Dienstag, 10. Juni 2008

Links-militante Geschichtsverdränger

Ein Fall von militanter Vergangenheitsverdrängung meldet DIE WELT aus Potsdam.
Wer hätte gedacht, dass die Konfrontation mit der Geschichte des Mittelalters in Gestalt eines Vortrags über "Hoch- und spätmittelalterlichen Ostsiedlung bzw. -kolonisation bis zum 14. Jahrhundert" derartige Tumulte auslösen kann? Erika Steinbach ist beileibe nicht die einzige, die "einige Menschen" in Osteuropa als Deutsche ansieht. Anmaßend ist es von den Linksextremisten, sich mit Gewalt als Interessenvertreter der osteuropäischen Länder aufzuspielen, obwohl dort gerade oft der Verweis auf die gemeinsame Vergangenheit mit den Deutschen zunehmend gesucht wird.

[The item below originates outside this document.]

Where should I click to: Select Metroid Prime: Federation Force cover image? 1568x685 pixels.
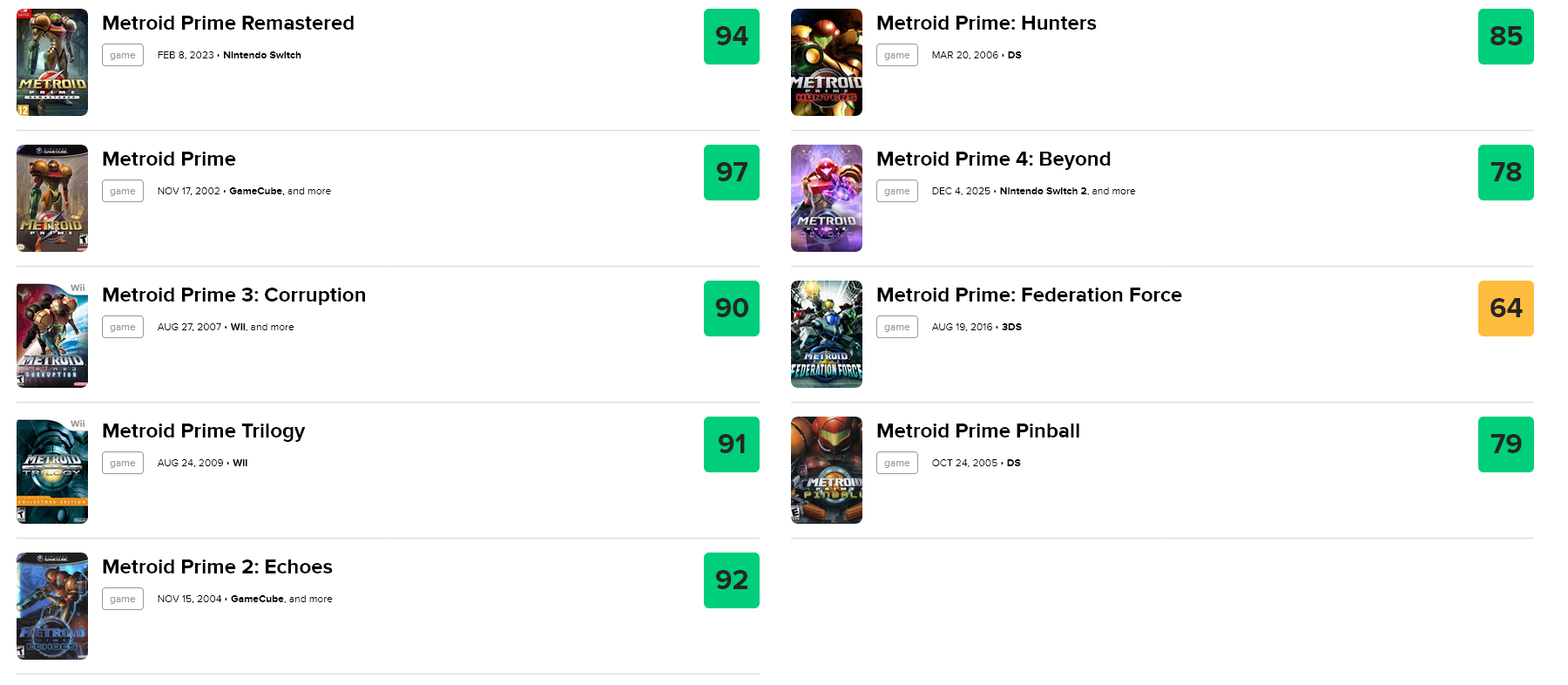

Die "Lust am Einknicken" gilt offenbar auch vor den Gewaltandrohungen von Linksextremisten. Der Geist weicht der Gewalt. Wir bewegen uns in gesellschaftliche Zustände, in denen intellektuelle Betätigung, wozu auch Beschäftigung mit Geschichte gehört, zunehmend auf Polizeischutz angewiesen ist. Geschichte provoziert durch ihre Differenz gegenüber heutigen Zuständen. Mangelnde Bildung wird mit Händen und Füßen verteidigt, als auch die Scheu in Osteuropa Verantwortung zu übernehmen.